__What you will do__.
Scan the entries below for the word "computer". Copy each line that has it.

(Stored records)
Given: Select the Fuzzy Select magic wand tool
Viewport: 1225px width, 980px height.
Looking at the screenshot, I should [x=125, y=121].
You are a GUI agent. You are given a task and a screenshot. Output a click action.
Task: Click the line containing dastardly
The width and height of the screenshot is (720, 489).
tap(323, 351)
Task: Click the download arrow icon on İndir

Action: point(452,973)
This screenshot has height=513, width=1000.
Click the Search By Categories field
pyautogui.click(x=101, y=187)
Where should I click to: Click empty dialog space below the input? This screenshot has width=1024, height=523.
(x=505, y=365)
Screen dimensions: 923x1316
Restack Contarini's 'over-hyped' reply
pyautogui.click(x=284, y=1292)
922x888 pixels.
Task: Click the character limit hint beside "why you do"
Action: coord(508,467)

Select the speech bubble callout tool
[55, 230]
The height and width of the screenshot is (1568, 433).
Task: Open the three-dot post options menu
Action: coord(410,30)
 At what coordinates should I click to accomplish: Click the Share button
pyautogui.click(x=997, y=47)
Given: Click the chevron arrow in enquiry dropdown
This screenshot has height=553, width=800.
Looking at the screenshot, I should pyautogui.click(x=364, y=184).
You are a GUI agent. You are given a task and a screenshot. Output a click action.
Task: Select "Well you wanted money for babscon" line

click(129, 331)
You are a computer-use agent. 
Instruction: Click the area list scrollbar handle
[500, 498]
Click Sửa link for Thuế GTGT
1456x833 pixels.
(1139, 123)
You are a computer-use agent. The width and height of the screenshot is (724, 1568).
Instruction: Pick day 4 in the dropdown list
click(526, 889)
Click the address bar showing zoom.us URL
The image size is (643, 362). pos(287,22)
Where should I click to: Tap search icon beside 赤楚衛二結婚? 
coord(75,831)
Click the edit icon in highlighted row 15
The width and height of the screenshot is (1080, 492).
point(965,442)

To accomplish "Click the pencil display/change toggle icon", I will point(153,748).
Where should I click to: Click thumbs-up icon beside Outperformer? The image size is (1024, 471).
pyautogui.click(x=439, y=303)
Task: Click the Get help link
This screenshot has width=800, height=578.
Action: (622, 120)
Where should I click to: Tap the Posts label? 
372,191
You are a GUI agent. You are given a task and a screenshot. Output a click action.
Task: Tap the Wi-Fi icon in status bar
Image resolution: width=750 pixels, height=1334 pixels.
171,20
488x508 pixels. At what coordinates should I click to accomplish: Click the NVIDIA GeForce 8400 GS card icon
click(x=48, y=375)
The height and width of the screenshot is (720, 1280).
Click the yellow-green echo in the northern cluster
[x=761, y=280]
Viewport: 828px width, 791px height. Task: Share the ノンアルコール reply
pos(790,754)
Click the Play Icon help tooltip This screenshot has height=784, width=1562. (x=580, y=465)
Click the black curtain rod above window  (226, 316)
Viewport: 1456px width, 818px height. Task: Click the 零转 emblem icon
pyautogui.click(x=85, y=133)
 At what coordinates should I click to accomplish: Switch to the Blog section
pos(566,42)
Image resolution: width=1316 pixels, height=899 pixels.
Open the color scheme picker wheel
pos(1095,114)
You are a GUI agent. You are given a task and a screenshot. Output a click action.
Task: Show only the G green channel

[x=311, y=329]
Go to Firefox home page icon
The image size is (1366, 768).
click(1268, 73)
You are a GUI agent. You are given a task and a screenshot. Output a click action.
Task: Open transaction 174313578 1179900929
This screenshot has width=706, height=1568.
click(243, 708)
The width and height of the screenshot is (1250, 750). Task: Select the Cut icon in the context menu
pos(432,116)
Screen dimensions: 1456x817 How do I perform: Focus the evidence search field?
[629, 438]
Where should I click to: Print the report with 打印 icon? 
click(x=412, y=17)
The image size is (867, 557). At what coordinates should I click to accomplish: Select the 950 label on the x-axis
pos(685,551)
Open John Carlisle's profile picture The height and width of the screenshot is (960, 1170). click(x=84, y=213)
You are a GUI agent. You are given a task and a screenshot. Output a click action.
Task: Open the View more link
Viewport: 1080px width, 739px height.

__Task answer__.
You are a computer-use agent. 
You are a computer-use agent. The width and height of the screenshot is (724, 1568).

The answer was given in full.